In nearly every creative writing workshop I’ve taught, someone asks for more—more details, more specificity, more singularity. Rarely does anyone recommend vagueness or imprecision.
In story, you need both. Specificity brings your characters to life, moving them from cliché to a complex, idiosyncratic individual. Specific details also flesh out the narrative dream, helping the reader experience your fictive world.
But lack of specificity, giving only a partial glimpse, can create suspense and an opening for the reader to engage more fully in the story. By being imprecise, you spark a reader’s imagination, and the result is a richer, more engaging experience. James Baldwin uses lack of specificity to great effect in his stunning short story “Sonny’s Blues.”
The story opens like this:
I read about it in the paper, in the subway, on my way to work. I read it, and I couldn’t believe it, and I read it again. Then perhaps I just stared at it, at the newsprint spelling out his name, spelling out the story. I stared at it in the swinging lights of the subway car, and in the faces and bodies of the people, and in my own face, trapped in the darkness which roared outside.
Instead of naming what the narrator is reading in the newspaper (the direct object of the sentence), Baldwin uses the pronoun “it.” By doing this, Baldwin creates two crucial things: suspense and curiosity.
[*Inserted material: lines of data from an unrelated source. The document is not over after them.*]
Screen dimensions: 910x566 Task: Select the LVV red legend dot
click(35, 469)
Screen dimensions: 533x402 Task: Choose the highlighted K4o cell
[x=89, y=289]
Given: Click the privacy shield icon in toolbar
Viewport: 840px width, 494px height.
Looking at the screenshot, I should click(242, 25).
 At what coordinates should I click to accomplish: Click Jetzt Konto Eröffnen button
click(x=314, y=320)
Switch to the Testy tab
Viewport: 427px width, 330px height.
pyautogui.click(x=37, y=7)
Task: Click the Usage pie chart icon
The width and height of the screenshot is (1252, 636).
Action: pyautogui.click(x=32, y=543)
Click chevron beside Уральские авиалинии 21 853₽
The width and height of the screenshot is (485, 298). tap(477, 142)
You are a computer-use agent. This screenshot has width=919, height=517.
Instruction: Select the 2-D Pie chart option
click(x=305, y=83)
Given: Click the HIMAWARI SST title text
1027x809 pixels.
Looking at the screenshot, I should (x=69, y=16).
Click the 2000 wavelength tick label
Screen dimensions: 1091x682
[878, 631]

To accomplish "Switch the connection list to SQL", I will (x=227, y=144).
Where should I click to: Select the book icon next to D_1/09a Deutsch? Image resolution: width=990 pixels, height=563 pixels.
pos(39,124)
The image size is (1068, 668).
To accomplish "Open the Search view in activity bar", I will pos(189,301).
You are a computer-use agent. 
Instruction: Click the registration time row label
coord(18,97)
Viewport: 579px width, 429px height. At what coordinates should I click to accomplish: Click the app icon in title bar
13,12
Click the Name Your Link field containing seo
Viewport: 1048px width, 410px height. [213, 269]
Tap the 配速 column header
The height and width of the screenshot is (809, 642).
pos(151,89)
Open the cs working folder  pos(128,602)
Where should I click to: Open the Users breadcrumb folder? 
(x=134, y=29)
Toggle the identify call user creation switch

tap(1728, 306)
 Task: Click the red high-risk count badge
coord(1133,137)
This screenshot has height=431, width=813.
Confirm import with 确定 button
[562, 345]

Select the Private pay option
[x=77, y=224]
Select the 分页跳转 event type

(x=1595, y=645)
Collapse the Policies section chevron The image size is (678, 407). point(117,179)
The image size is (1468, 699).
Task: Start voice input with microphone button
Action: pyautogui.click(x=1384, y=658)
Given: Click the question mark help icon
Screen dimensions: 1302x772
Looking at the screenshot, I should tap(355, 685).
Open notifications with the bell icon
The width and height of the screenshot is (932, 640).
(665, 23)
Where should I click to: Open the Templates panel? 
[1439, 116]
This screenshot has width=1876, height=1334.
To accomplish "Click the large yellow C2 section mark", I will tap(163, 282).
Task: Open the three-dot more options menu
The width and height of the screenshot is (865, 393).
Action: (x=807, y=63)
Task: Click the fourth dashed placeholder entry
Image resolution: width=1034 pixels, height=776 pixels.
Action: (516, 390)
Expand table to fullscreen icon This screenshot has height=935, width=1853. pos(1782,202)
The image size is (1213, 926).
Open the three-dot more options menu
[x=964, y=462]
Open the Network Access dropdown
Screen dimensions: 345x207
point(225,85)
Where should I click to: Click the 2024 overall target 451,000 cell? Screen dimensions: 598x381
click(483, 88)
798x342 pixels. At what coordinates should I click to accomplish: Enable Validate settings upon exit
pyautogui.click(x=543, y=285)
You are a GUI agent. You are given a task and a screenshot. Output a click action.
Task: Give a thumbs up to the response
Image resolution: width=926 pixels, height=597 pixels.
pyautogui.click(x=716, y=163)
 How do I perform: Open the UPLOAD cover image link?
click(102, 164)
The suspense is magnified because he repeats “it”—six times—as if whatever the narrator is reading is too shocking, too overwhelming, too devastating to name. We keep reading to discover the dimension and depth of the “it.” We are in suspense, moving to the second, the third paragraph—Baldwin masterfully making us wait—until we find out the narrator has read that his brother, Sonny, a jazz pianist, was picked up in a raid on an apartment downtown for peddling and using heroin.
Later in the story, Baldwin uses pronouns again—not only for suspense, but to bring the reader closer to the experience. In this scene, Sonny has been released from prison. He begins to open up to the narrator about his heroin use and his suffering. We are deep in the scene, and Sonny is impassioned and vulnerable.
It’s terrible sometimes, inside,” he said, “that’s what’s the trouble. You walk these streets, black and funky and cold, and there’s not really a living ass to talk to, and there’s nothing shaking, and there’s no way of getting it out—the storm inside. You can’t talk it and you can’t make love to it, and when you finally try to get with it and play it, you realize nobody’s listening. So you’ve got to listen. You got to find a way to listen.”
This passage relies on “it” to convey what Sonny is feeling. There is a sense that Sonny isn’t sure what to call his feeling and is choosing this word in the moment. He finally narrows down the “it,” turning it into a metaphor—the storm inside. But he quickly returns to “it,”—“You can’t talk it and you can’t make love to it, and when you finally try to get with it and play it, you realize nobody’s listening”—as if the metaphor can’t contain the enormity of his emotions. Only “it” can serve as a big enough container for his torturous feelings. The use of pronouns also sparks the reader’s imagination. As she tries to define the storm, the reader turns inward, searching her own experiences of inner turmoil.
At the end of the story, the narrator accompanies his brother to a nightclub to hear him play with other jazz musicians. For a while, Sonny struggles on the piano. He hasn’t played for over a year. Then, the musicians all gather around Sonny and he begins to play.
Then he began to make it his. It was very beautiful because it wasn’t hurried and it was no longer a lament. I seemed to hear with what burning he made it his, with what burning we had yet to make it ours, how we could cease lamenting.
A little later in this same scene, Baldwin writes:
And he was giving it back, as everything must be given back, so that, passing through death, it can live forever.
Baldwin isn’t writing about the notes or the melody, but the bodily and atmospheric effect of the music. Similar to the storm inside in the earlier passage, the effect is intangible, even preverbal. What better way to use language, and at the same time, move beyond language, than the vagueness, the imprecision of a pronoun?